Yorgos Lanthimos makes stunning psycho-thriller debut with ‘The Killing of a Sacred Deer’

Wikipedia

Greek filmmaker Yorgos Lanthimos came into the spotlight only a year ago with the release of The Lobster. The acclaimed film was set against a quirky premise: single people must find a mate within 45 days or be turned into animals and sent to the wild – sounds disastrous, but Lanthimos’s film-making skills coupled with an Academy Award-nominated original script resulted in a resounding black comedy.

Only a year later, Lanthimos and his writers return with his newest film and first foray into the world of the Psychological Thriller in The Killing of A Sacred Deer, which sees Lanthimos reunite with his The Lobster leading star Colin Farrell once again. Joining Farrell in supporting roles are megastar Nicole Kidman, Raffey Cassidy, Sunny Suljic, and breakout star Barry Keoghan.

○ ○ ○ ○

▶ **Directions**:
(A) Using the Lanthimos article, mark each statement yes or no, and quote the exact words from the article that decide it. (i) In The Lobster, single people have 45 days to find a mate. (ii) The Killing of a Sacred Deer is Lanthimos's second psychological thriller. (iii) Nicole Kidman has the leading role in The Killing of a Sacred Deer.
(B) Name every actor that the Lanthimos article lists in the cast of The Killing of a Sacred Deer.
(C) Resume the Lanthimos article after its final sentence.
Nothing in the lines is needed.

○ ○ ○ ○

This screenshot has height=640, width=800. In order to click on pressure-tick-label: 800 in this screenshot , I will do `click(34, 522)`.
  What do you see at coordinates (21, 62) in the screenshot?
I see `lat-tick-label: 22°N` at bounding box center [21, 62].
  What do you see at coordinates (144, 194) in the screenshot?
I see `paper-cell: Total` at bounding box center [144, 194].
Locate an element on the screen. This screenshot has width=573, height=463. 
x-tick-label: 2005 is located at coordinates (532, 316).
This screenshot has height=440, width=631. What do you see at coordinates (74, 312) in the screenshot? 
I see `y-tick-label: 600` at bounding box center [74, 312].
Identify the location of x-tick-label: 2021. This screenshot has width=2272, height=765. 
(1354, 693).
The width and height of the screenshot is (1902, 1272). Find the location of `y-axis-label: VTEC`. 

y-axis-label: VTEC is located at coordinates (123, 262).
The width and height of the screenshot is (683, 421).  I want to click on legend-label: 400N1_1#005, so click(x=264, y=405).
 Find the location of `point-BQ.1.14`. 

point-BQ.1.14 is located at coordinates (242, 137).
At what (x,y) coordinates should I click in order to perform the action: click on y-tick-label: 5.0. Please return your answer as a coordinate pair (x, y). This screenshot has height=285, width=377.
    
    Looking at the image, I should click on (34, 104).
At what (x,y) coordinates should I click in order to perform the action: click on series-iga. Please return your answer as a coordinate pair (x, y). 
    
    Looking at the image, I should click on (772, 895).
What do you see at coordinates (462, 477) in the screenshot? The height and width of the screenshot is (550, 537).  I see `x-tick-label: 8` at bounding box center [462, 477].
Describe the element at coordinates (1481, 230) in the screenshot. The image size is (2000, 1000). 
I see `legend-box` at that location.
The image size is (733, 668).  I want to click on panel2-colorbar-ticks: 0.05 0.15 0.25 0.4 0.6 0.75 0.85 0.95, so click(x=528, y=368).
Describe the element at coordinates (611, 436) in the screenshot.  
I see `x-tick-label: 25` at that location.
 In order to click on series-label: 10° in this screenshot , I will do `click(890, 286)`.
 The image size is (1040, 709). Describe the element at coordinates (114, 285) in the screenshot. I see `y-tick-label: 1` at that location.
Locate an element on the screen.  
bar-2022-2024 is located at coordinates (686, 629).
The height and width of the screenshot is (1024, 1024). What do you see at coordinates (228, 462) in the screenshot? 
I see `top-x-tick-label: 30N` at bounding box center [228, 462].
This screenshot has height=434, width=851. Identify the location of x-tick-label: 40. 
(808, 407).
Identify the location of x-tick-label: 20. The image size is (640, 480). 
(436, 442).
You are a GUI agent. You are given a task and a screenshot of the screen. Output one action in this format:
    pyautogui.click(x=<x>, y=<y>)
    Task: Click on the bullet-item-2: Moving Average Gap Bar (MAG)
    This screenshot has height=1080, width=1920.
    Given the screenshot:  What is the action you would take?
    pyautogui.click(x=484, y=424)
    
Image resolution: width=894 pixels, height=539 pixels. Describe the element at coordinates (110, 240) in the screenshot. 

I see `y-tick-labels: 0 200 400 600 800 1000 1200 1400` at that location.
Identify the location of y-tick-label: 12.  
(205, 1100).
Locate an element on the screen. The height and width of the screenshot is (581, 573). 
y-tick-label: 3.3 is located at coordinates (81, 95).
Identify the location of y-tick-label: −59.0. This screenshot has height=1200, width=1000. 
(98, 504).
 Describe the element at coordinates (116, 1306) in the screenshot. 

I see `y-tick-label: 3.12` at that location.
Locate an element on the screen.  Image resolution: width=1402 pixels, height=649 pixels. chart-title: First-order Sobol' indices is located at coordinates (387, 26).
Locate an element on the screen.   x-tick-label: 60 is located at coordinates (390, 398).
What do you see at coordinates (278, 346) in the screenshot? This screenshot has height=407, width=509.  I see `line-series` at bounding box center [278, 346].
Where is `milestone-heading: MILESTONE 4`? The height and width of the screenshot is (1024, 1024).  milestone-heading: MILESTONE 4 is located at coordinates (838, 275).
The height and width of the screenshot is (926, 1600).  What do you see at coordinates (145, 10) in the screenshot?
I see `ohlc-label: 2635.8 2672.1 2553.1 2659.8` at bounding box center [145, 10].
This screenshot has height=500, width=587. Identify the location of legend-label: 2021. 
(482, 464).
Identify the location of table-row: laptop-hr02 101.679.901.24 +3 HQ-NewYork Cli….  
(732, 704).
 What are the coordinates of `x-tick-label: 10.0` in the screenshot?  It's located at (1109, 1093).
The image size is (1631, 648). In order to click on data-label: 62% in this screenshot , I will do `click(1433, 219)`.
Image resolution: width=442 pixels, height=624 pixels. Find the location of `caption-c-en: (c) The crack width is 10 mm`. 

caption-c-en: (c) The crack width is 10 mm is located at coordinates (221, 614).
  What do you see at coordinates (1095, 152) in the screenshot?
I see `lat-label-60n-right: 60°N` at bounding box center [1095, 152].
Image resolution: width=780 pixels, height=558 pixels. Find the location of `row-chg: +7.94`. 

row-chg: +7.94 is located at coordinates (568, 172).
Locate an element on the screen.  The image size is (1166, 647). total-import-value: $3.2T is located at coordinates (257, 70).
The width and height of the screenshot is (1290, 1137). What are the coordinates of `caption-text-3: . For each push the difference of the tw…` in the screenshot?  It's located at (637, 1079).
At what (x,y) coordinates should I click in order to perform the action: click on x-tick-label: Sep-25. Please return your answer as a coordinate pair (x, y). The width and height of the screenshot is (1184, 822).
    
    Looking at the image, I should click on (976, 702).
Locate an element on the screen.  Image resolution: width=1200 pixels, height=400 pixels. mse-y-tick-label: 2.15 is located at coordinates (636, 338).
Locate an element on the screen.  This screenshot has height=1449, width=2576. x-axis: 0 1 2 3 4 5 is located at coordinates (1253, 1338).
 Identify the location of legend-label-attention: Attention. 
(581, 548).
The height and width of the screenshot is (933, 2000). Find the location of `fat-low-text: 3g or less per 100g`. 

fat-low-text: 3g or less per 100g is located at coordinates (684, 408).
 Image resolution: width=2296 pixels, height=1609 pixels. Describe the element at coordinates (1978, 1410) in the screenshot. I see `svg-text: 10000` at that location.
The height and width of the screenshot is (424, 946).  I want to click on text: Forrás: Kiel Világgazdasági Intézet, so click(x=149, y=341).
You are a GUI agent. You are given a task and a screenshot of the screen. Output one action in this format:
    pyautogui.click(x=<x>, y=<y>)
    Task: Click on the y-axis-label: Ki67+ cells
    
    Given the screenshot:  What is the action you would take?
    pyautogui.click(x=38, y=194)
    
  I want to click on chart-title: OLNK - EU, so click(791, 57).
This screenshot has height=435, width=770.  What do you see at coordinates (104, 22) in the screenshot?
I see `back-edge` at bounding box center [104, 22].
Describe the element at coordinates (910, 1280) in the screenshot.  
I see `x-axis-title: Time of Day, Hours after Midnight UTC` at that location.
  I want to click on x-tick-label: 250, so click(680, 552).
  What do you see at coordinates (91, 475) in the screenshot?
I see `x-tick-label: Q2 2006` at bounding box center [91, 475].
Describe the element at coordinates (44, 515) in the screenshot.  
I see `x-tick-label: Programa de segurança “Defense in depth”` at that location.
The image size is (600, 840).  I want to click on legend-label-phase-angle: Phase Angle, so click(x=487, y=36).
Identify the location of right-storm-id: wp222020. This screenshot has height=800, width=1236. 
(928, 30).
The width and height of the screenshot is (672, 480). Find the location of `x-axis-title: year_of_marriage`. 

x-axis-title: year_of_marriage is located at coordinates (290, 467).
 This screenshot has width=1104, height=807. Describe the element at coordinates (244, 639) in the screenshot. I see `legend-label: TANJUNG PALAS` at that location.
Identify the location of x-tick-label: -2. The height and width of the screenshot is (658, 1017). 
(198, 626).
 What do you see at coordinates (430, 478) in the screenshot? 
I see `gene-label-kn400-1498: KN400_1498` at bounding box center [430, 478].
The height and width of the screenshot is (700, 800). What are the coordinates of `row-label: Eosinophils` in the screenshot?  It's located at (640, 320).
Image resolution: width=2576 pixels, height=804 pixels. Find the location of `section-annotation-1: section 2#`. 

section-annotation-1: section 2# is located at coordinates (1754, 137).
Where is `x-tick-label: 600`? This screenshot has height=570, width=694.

○ ○ ○ ○

▶ **Results in order**:
(A)
(i) Yes: "single people must find a mate within 45 days or be turned into animals and sent to the wild"
(ii) No: "first foray into the world of the Psychological Thriller"
(iii) No: "Joining Farrell in supporting roles are megastar Nicole Kidman"

(B) Colin Farrell, Nicole Kidman, Raffey Cassidy, Sunny Suljic, Barry Keoghan

(C)
The film follows cardiologist Steven Murphy whose life is forever altered when the sinister son of a previous patient of his enters his life and spells trouble for him and his family: wife, son, and daughter. A grave decision sees the relationships between the Murphys intensify and fall apart as Lanthimos pushes the limits of human nature, posing important questions for the viewer along the way.

Farrell and Kidman unsurprisingly impress in their roles. No strangers to characters that demand such personal emotional investment, they bring shades of depth to their parts even though both initially appear to come out of a The Stepford Wives suburb. In Farell’s Steven, we see a doctor wrestling his conscience and trying to make amends for past grievances; in Kidman’s Anna, we see a dominant, seemingly-perfect wife and doctor figure whose flaws slowly make themselves visible to the viewer.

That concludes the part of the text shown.